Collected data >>
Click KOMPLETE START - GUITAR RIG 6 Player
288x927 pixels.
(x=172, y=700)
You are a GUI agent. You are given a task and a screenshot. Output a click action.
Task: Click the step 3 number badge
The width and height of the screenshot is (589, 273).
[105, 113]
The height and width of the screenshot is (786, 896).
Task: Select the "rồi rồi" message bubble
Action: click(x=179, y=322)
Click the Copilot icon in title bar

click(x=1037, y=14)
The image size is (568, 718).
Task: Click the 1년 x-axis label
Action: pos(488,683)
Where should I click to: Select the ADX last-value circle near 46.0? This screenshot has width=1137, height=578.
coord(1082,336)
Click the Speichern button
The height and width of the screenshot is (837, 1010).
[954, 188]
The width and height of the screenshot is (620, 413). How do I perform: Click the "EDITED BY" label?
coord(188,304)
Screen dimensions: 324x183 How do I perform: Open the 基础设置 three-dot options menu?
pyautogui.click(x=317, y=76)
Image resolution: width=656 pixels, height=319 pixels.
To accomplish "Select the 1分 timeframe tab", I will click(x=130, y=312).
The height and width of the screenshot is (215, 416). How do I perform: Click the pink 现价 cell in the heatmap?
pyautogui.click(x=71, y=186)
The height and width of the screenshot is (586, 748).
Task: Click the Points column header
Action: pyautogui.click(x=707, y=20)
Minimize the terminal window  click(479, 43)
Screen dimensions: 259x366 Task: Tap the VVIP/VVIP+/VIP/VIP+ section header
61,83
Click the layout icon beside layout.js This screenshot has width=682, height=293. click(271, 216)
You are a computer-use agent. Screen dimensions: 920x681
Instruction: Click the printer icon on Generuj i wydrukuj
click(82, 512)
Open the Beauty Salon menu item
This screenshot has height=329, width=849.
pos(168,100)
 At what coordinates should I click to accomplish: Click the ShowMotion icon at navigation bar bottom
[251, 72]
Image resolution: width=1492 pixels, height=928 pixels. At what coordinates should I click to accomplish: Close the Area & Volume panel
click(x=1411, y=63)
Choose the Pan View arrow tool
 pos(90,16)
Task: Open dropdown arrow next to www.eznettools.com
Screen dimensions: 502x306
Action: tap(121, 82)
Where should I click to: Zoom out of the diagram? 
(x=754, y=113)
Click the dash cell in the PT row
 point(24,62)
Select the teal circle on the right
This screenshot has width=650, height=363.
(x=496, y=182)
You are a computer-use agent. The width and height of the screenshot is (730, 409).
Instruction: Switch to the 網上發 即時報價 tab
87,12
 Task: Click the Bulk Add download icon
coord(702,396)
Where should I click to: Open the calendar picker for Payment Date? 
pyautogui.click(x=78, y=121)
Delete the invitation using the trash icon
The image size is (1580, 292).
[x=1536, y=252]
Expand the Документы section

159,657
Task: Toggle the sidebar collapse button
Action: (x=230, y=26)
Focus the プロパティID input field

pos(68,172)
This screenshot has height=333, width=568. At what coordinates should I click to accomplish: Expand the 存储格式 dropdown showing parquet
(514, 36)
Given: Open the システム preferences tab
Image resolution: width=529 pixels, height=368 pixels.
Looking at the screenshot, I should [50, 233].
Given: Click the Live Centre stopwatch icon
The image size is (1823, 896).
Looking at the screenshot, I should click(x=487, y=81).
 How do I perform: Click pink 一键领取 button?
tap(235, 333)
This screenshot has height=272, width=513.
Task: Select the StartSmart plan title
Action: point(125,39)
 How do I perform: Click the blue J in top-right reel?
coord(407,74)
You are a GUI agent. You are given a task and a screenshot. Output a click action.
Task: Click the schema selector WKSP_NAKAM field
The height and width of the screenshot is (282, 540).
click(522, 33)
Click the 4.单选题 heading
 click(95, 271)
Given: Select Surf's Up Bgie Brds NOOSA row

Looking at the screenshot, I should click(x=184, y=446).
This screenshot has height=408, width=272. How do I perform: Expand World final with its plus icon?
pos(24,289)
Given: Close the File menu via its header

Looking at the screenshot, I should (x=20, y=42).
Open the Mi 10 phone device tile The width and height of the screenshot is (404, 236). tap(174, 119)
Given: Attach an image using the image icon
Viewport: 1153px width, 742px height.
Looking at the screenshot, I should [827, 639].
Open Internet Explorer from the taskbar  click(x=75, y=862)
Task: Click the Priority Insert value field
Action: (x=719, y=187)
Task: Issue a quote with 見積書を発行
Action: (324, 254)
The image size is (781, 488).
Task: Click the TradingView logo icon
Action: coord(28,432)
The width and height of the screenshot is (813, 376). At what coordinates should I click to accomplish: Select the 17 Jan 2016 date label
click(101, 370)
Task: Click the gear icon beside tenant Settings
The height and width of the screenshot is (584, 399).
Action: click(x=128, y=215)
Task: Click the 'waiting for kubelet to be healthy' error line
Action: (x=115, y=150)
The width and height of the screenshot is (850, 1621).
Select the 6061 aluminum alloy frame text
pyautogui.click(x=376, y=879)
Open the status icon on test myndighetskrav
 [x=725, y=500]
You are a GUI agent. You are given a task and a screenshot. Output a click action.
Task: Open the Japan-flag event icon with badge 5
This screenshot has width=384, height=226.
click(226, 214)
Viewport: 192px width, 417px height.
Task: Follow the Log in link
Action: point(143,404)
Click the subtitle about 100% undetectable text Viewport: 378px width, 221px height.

WORK ITEM >> Read through the data above. Report each line that has the word "beside".

SOLUTION FOR THIS EXERCISE >>
Click the layout icon beside layout.js This screenshot has width=682, height=293. click(271, 216)
Task: Click the gear icon beside tenant Settings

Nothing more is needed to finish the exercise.